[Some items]
........

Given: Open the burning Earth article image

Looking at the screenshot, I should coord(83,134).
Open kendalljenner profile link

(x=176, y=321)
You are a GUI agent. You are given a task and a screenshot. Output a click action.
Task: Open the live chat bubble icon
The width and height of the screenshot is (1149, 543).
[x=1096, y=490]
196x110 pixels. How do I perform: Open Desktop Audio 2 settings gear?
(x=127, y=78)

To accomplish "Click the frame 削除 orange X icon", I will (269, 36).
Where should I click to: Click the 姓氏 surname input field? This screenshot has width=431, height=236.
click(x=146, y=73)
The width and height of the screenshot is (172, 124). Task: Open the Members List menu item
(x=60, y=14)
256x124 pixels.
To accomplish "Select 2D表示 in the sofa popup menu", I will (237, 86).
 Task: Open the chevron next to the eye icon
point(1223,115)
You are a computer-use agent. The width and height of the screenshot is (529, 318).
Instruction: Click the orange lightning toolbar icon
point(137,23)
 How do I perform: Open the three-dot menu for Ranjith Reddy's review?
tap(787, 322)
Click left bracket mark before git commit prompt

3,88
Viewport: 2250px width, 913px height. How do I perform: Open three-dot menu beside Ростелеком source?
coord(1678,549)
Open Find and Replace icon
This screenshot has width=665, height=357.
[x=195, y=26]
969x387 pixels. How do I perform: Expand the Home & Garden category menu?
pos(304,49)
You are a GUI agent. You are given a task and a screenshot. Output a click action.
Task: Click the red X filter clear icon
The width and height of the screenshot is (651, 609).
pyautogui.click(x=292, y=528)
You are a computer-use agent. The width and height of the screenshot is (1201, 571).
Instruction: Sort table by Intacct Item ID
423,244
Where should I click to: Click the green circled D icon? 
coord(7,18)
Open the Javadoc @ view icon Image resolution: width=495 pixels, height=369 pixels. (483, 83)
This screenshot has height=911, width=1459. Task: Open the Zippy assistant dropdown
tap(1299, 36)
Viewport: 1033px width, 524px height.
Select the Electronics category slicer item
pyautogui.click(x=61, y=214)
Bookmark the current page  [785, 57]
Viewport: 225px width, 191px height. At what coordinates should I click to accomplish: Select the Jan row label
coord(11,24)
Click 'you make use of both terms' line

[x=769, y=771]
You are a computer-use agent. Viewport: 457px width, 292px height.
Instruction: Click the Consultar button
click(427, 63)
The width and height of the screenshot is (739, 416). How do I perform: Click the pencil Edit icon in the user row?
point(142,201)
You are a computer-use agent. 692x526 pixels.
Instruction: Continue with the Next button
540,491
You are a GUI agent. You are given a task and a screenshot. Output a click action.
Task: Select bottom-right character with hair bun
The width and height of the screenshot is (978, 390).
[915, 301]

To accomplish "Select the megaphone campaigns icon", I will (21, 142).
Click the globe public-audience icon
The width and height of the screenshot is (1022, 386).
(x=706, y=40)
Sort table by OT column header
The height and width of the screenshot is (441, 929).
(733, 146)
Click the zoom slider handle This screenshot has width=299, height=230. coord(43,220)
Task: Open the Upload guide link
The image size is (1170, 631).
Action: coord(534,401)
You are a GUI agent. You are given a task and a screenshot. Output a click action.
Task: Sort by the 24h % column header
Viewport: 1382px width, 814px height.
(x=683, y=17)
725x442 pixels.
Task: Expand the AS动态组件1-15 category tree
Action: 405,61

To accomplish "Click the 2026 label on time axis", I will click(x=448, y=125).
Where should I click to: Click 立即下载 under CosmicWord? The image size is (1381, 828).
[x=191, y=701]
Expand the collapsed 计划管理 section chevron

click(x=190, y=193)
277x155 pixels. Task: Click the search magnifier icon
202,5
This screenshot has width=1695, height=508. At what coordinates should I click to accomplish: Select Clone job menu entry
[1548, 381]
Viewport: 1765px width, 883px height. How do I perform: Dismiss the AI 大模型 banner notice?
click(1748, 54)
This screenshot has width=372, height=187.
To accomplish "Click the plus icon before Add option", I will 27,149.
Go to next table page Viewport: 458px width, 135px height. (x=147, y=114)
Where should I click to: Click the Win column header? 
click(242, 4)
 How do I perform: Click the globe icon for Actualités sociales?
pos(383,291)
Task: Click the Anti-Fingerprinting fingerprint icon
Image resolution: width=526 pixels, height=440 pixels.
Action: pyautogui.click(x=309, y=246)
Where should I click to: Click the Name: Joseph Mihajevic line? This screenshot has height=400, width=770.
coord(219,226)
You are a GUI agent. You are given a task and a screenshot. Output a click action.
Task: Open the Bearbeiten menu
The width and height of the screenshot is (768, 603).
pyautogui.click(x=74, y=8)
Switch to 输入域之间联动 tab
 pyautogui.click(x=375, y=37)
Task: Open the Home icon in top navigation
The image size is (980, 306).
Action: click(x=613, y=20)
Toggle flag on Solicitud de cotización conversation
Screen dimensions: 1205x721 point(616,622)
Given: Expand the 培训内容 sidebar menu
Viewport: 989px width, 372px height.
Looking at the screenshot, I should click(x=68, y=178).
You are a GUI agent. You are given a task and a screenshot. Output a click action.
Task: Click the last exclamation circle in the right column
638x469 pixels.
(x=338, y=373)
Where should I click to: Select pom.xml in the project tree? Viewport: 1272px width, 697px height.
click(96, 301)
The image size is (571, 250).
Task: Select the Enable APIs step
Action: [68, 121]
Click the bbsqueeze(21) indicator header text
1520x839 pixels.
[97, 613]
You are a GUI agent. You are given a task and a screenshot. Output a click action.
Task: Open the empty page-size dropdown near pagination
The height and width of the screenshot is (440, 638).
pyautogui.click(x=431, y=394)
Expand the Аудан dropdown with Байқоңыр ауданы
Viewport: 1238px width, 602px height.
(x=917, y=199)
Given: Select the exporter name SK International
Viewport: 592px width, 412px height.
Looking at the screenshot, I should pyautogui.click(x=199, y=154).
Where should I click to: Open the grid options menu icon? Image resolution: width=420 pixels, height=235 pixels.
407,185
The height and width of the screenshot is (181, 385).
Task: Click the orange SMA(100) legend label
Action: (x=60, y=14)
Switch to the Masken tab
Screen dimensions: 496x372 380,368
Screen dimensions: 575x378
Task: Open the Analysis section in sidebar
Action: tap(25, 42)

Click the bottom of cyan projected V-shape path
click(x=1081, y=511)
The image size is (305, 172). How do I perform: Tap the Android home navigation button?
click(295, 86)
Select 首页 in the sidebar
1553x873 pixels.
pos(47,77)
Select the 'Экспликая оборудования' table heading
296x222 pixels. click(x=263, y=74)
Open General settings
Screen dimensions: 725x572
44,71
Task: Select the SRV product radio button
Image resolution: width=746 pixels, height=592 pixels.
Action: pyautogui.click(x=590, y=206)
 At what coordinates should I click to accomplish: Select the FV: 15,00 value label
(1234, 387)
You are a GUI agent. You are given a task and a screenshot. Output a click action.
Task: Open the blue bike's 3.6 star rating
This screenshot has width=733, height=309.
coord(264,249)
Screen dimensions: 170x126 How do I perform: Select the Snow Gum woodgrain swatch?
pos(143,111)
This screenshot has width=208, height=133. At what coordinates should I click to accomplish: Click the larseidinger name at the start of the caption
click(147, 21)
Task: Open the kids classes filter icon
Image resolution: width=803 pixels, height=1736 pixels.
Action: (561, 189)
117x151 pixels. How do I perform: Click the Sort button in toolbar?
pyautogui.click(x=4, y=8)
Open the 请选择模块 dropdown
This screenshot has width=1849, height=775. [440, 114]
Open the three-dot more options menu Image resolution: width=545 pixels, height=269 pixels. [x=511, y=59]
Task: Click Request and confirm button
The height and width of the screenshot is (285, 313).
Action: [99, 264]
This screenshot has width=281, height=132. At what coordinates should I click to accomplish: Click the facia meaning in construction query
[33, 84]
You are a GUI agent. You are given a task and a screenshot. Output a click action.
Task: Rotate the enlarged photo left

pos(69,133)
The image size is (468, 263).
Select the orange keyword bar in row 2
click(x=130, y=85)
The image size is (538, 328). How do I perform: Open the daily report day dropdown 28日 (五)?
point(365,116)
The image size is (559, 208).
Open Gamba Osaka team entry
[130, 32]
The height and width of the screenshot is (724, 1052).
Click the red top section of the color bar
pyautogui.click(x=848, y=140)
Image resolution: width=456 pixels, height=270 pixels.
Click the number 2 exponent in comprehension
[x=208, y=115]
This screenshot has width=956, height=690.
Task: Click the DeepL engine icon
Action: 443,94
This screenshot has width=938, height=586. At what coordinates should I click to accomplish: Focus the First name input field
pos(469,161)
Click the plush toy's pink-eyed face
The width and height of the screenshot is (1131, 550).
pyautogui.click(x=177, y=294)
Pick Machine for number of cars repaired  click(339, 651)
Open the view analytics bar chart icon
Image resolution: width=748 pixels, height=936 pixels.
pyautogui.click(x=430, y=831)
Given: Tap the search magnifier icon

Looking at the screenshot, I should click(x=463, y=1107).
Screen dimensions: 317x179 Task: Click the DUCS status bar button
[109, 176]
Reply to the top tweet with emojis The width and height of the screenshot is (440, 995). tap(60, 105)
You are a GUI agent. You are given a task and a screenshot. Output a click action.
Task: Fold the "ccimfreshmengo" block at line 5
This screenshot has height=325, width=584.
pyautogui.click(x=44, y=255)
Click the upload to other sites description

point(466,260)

........

▸ **What the task asks**: Can you copy out the items above word for word, starting with the line that contains "Given: Expand the 培训内容 sidebar menu" and going on through the line that contains "(1234, 387)", including both of those lines?

▸ **The reply**:
Given: Expand the 培训内容 sidebar menu
Viewport: 989px width, 372px height.
Looking at the screenshot, I should click(x=68, y=178).
You are a GUI agent. You are given a task and a screenshot. Output a click action.
Task: Click the last exclamation circle in the right column
638x469 pixels.
(x=338, y=373)
Where should I click to: Select pom.xml in the project tree? Viewport: 1272px width, 697px height.
click(96, 301)
The image size is (571, 250).
Task: Select the Enable APIs step
Action: [68, 121]
Click the bbsqueeze(21) indicator header text
1520x839 pixels.
[97, 613]
You are a GUI agent. You are given a task and a screenshot. Output a click action.
Task: Open the empty page-size dropdown near pagination
The height and width of the screenshot is (440, 638).
pyautogui.click(x=431, y=394)
Expand the Аудан dropdown with Байқоңыр ауданы
Viewport: 1238px width, 602px height.
(x=917, y=199)
Given: Select the exporter name SK International
Viewport: 592px width, 412px height.
Looking at the screenshot, I should pyautogui.click(x=199, y=154).
Where should I click to: Open the grid options menu icon? Image resolution: width=420 pixels, height=235 pixels.
407,185
The height and width of the screenshot is (181, 385).
Task: Click the orange SMA(100) legend label
Action: (x=60, y=14)
Switch to the Masken tab
Screen dimensions: 496x372 380,368
Screen dimensions: 575x378
Task: Open the Analysis section in sidebar
Action: tap(25, 42)

Click the bottom of cyan projected V-shape path
click(x=1081, y=511)
The image size is (305, 172). How do I perform: Tap the Android home navigation button?
click(295, 86)
Select 首页 in the sidebar
1553x873 pixels.
pos(47,77)
Select the 'Экспликая оборудования' table heading
296x222 pixels. click(x=263, y=74)
Open General settings
Screen dimensions: 725x572
44,71
Task: Select the SRV product radio button
Image resolution: width=746 pixels, height=592 pixels.
Action: pyautogui.click(x=590, y=206)
 At what coordinates should I click to accomplish: Select the FV: 15,00 value label
(1234, 387)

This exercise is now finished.